● **RECORDS**:

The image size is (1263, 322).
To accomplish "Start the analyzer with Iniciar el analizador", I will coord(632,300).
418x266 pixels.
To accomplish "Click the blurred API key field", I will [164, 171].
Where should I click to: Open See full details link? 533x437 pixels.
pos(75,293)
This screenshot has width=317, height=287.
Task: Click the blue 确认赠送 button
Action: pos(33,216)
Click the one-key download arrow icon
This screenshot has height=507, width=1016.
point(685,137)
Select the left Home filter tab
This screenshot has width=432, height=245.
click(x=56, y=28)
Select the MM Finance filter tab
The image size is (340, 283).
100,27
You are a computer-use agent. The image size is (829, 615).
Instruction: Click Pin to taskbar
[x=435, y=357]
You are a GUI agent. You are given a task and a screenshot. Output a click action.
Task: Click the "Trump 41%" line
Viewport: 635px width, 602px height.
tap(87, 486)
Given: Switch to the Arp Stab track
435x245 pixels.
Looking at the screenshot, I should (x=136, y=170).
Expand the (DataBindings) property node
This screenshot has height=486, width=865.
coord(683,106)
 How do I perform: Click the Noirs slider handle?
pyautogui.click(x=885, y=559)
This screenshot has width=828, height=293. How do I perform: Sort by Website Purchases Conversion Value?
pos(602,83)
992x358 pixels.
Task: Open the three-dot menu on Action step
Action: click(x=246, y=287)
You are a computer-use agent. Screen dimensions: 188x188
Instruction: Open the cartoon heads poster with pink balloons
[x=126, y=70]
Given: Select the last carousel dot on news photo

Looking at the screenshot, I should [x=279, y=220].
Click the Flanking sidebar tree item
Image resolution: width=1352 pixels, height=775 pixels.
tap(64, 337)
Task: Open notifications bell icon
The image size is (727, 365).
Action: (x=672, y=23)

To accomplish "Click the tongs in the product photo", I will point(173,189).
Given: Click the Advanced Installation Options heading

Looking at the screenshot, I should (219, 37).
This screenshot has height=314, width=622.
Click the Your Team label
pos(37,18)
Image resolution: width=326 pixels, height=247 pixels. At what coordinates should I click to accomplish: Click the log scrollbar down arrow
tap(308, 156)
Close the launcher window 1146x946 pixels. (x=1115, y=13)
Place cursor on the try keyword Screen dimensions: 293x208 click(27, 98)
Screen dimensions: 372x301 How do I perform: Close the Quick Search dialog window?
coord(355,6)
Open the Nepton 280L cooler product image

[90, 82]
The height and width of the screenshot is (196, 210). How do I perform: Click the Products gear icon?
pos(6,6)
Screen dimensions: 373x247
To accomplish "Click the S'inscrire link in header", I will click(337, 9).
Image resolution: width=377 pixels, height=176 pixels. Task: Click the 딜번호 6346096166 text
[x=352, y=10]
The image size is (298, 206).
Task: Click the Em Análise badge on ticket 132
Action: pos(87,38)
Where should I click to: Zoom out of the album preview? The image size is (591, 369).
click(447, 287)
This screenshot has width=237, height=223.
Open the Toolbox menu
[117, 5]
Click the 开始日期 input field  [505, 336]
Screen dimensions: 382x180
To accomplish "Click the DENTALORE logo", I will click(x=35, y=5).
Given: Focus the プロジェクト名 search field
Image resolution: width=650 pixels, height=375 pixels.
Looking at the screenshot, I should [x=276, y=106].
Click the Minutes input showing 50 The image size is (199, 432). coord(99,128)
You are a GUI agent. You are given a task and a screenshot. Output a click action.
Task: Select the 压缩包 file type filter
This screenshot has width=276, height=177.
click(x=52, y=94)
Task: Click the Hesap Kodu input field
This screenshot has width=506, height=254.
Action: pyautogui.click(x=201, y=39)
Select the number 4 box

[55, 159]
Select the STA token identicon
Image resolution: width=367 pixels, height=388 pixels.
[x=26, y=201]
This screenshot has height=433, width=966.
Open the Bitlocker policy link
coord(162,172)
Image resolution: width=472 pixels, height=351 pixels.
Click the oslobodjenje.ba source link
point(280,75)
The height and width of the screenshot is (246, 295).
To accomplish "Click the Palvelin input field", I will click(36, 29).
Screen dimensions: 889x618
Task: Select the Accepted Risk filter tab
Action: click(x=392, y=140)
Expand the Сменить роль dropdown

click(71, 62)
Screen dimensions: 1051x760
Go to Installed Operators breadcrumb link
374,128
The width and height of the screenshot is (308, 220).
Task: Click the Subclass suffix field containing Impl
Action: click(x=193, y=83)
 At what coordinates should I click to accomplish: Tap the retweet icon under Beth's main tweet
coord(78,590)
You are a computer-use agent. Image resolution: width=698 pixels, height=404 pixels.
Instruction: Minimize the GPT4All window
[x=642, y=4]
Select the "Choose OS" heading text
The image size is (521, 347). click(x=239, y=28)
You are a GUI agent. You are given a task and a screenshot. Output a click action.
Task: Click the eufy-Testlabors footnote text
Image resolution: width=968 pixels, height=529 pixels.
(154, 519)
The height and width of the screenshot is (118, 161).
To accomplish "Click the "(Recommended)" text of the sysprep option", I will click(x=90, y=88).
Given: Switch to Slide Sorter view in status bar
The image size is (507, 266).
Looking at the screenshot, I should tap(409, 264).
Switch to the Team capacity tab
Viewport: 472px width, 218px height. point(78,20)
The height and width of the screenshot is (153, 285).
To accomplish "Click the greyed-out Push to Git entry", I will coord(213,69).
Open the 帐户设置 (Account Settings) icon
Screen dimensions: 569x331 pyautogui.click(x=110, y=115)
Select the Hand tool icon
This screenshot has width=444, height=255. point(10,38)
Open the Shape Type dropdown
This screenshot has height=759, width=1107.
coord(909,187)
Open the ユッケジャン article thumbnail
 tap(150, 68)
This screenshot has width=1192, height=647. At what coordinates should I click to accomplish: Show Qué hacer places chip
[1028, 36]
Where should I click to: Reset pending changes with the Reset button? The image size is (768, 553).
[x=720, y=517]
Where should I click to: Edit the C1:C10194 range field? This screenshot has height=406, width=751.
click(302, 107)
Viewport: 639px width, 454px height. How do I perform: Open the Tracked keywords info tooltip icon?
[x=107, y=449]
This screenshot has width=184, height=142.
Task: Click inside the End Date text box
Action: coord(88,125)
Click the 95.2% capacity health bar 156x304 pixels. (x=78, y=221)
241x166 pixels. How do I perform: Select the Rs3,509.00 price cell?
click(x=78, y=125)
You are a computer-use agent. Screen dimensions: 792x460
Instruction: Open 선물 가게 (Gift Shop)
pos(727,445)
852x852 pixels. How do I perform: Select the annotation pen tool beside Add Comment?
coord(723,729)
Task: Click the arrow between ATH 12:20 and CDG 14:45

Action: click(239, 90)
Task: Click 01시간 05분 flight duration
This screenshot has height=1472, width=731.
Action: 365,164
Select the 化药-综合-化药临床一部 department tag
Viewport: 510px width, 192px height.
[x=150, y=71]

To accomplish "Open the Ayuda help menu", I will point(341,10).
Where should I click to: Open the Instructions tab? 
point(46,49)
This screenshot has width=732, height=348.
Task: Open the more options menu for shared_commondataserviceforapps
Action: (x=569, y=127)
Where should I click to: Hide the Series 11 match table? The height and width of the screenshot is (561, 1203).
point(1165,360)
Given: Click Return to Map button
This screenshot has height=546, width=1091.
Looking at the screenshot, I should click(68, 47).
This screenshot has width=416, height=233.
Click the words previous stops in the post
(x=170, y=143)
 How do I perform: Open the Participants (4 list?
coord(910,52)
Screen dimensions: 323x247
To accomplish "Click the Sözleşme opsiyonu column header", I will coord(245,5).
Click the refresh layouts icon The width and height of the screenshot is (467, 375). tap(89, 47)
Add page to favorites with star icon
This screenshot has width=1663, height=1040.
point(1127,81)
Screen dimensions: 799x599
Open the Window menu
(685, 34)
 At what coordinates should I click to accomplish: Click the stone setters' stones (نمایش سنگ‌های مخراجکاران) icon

● **TASK GOAL**:
Whenever the word "agent" appears in a line of the data above, that line counts. Say how many lines count, and nothing more.

● **SOLUTION TO THIS PROBLEM**:
7